In 2001, a law was passed making it illegal to dump cathode-ray tubes into landfills in California. CRTs contain large quantities of hazardous material, such as lead, and the heavy machinery used to crush waste in landfills can release this hazardous material into the area.

“You can’t throw this stuff away, because it’s polluting our landfills,” said Cindy Erie, Bob Erie’s wife and vice president of CRA. “The general public really hasn’t caught on to this yet, but many corporations have known this for a while.”

Most of CRA’s clients are large corporations such as Qualcomm and Sony.

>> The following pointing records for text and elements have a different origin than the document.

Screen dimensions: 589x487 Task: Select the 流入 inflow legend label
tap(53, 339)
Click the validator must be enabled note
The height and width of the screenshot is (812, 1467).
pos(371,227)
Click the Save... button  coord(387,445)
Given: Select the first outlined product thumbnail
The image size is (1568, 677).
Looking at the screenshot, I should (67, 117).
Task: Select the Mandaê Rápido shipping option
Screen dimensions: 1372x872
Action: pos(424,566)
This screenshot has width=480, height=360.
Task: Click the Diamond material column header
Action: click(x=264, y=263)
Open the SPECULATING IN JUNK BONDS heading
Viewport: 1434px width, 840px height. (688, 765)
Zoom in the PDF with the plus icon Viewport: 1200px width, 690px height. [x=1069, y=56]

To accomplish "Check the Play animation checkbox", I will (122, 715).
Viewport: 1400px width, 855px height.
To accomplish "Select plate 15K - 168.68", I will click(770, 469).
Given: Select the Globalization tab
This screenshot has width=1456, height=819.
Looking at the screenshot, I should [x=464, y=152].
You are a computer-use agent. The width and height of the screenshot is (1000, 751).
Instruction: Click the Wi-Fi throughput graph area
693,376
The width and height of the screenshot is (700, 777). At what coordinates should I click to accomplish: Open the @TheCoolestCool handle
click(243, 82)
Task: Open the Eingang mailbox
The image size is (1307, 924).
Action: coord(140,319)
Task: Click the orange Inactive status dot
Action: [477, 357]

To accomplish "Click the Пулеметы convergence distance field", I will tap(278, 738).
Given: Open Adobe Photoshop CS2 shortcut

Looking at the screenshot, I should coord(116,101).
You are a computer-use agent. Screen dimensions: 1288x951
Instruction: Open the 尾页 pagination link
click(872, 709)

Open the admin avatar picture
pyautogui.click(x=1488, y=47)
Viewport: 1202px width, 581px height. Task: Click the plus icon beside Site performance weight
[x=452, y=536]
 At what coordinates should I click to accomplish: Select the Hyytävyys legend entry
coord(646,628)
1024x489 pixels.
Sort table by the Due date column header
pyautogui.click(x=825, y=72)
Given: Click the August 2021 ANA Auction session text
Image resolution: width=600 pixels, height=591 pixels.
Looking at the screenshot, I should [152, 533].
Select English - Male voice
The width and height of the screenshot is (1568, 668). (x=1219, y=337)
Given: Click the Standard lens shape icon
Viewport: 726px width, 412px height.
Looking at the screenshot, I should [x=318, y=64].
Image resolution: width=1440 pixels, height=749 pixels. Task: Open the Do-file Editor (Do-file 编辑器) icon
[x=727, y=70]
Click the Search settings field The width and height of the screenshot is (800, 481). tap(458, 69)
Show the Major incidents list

Bob Erie said about 60 percent of his business comes from companies that are either based in or have offices in San Diego County.

From January to April of this year, CRA received 126,000 pounds of Sony’s electronic scraps, said Don Boronkay, environmental engineer for Sony Technology Center in San Diego.

The company charges 30 cents a pound to destroy electronics, but has a bulk rate for big customers.

But while CRA’s business is growing, Erie said the company still is recouping its start-up costs.

“We’re nowhere near starting to retrieve any profits,” he said. “It hasn’t been around that long, so it’s going to take some time to get the revenue generated.”

Erie said that because of the new electronics trends and laws, he is confident CRA will be profitable in the future.

A new state law that goes into effect in July will require Californians to pay a recycling fee when they purchase electronics with cathode-ray tubes and video-display screens of 4 inches or larger.

Erie said many companies and consumers are replacing their cathode-ray monitors with liquid crystal displays, also called flat-screen monitors, and that means all the unwanted cathode-ray monitors will have to be recycled.

The CRT machine is not set up to crush flat screens. But the company is looking into a machine that has LCD capabilities, said Aaron Blum, CRA’s chief operating officer.

“In the foreseeable future, more things are going to be coming out,” Blum said. “It’s just going to become a bigger and bigger industry.”